The major think tank Demos has suggested that the voting age should be reduced to 16, according to BBC News.
According to the Demos report, one million people aged 16 and 17 are disenfranchised by outdated attitudes. Demos Director Richard Reeves said that young people aged 16 are old enough to work and pay tax, but are not allowed to vote in an election. This is despte the fact that the Government and the country as a whole faces fundamental choices that will effect young people for years to come.
An increasingly ageing population will tip the voting demographic even further. This means that older people are likely to form the most powerful voting block in future elections. Demos’s research suggested that if 16 and 17-year-olds could vote, 41% would vote Labour, 30% would vote Tory and 21% would vote Liberal Democrat.
As Richard Reeves quite rightly states, of the first 100 British servicemen to die in Iraq, 6 were not old enough to vote. Therefore we are in the bizarre and nonsensical situation where a young person can put their life on the line for their country, but is deemed too immature to vote for the Government that will commit them to war in the first place.
Whilst it is great that more people are living longer, the changing nature of the British electorate could have negative effects on British politics. Increasingly politicians will pander to older people, which may not neccesarily be a positive thing for the future of Britain. I could imagine more funding and priorities going in this direction, as parties seek to buy the ‘grey vote’. Lowering the voting age to 16 would counterbalance this.
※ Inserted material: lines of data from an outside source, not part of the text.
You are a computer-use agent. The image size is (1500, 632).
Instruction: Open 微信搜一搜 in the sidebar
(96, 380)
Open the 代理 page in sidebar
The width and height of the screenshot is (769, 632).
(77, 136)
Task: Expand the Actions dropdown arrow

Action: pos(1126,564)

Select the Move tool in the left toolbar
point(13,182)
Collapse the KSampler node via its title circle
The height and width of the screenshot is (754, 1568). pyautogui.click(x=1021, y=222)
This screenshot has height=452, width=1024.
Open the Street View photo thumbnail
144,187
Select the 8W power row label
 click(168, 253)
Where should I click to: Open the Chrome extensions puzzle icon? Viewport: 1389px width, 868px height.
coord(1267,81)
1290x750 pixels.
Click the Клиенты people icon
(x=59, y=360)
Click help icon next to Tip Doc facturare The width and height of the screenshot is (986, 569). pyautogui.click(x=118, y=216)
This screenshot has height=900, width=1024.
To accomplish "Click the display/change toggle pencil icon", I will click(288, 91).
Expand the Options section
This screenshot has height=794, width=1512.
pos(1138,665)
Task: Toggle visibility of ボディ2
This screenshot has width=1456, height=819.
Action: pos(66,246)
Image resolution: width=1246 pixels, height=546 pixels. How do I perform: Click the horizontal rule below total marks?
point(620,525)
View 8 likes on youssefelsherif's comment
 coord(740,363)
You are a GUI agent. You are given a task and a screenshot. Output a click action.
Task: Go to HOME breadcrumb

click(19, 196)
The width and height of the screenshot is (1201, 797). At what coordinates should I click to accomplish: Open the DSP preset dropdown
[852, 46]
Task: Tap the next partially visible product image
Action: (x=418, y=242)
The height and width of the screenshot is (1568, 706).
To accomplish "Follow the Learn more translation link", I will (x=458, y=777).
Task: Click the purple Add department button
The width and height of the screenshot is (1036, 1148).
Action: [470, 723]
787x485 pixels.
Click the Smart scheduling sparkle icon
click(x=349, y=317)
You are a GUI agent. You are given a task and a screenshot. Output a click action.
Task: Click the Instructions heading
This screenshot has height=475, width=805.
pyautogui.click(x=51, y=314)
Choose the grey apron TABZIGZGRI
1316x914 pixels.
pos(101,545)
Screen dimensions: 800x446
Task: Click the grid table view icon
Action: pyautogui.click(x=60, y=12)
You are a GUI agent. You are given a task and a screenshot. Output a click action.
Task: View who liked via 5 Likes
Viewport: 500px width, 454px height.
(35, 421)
Not only that, but we often hear moans and groans about ‘the youth of today’. No wonder we have trouble involving young people in society if we disenfranchise them and cut them off. Lowering the voting age to 16 should go hand in hand with stronger citizenship lessons in school -not as token easy lessons but as a subject in its own right. That way young people will be educated about society and the choices that they face, and can put that knowledge into practise.
Young people aged 16 and 17 are more empowered and more involved in society than ever before. The voting age of 18 was set at a time when it was deemed that if you were not 18, you were not an adult. We only have to look at the progressive electoral reforms since the 19th Century – votes for women, for example – to see that the age limit of 18 for voting is the last great prejudice in electoral policy.
In my opinion there is no sound reason to keep the voting age at 18, apart from antiquated prejudice based on age old fears that young people aged 16 and 17 are too immature to make sensible choices – look at how some so called adults in politics behave! Not only that, but young people have a way of cutting through the bullshit.
If you are old enough to work, pay taxes, drive a car, get married and fight for your country, then you should be old enough to vote.